● WHAT THIS TASK INVOLVES
Below are the entries. Transcribe exactly the lines from the one with "Click the in-point" through the one with "608x251 pixels.", ends included, and leave out all others.

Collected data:
################
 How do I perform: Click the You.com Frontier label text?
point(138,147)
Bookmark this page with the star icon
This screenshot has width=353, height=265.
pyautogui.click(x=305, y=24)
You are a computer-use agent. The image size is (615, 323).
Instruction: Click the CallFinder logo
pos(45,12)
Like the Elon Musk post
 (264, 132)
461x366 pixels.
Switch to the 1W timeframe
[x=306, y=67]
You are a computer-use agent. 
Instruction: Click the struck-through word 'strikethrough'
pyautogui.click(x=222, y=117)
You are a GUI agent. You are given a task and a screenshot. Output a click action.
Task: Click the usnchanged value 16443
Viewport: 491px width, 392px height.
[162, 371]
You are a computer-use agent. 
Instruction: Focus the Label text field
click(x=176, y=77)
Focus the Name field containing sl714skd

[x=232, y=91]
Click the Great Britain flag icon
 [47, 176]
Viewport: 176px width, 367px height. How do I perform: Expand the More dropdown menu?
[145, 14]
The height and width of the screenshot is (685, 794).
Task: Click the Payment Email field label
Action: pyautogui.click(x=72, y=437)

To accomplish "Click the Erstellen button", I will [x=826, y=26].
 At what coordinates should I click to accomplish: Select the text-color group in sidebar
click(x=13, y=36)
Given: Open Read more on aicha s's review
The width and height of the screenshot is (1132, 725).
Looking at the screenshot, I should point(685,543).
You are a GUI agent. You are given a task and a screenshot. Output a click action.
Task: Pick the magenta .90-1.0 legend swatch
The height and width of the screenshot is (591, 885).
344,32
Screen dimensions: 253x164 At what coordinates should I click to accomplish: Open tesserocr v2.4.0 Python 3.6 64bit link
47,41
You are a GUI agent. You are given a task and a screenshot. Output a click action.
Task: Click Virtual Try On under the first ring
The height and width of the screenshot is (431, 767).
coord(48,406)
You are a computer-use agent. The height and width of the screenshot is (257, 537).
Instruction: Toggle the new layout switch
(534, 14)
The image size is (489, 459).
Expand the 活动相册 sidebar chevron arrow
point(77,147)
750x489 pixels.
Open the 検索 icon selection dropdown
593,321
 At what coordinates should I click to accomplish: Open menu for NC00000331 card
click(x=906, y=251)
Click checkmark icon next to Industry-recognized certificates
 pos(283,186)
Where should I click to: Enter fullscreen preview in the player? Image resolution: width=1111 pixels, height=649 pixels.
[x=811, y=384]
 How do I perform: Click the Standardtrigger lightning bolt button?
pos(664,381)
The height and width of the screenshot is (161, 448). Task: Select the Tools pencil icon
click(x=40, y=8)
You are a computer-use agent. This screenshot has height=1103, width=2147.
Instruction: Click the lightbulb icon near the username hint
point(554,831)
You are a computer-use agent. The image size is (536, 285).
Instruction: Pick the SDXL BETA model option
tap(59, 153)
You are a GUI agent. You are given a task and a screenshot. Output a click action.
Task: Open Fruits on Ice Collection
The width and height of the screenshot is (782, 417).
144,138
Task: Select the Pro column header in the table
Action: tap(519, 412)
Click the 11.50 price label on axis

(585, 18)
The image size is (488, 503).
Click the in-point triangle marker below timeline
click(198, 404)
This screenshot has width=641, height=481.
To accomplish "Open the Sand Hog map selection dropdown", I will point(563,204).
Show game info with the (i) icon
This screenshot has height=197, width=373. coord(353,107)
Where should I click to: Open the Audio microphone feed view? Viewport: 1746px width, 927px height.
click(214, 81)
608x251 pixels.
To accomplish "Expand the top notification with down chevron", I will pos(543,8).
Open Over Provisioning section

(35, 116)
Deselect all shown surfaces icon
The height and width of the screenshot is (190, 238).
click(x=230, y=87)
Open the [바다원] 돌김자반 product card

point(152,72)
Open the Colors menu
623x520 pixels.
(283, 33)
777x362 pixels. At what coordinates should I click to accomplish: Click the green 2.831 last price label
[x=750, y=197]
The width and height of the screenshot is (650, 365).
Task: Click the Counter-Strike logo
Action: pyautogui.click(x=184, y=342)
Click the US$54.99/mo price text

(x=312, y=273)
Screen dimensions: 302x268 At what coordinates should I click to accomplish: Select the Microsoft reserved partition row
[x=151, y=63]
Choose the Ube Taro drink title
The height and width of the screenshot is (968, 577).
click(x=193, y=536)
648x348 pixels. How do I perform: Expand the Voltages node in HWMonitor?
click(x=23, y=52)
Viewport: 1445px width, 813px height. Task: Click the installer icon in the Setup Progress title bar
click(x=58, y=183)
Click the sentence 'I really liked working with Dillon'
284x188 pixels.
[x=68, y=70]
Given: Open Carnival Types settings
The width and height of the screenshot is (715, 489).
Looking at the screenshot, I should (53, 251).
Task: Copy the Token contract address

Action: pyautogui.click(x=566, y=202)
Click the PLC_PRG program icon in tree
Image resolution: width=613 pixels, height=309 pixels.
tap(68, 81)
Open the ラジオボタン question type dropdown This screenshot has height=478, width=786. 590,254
################
● RESPONSE
Click the in-point triangle marker below timeline
click(198, 404)
This screenshot has width=641, height=481.
To accomplish "Open the Sand Hog map selection dropdown", I will point(563,204).
Show game info with the (i) icon
This screenshot has height=197, width=373. coord(353,107)
Where should I click to: Open the Audio microphone feed view? Viewport: 1746px width, 927px height.
click(214, 81)
608x251 pixels.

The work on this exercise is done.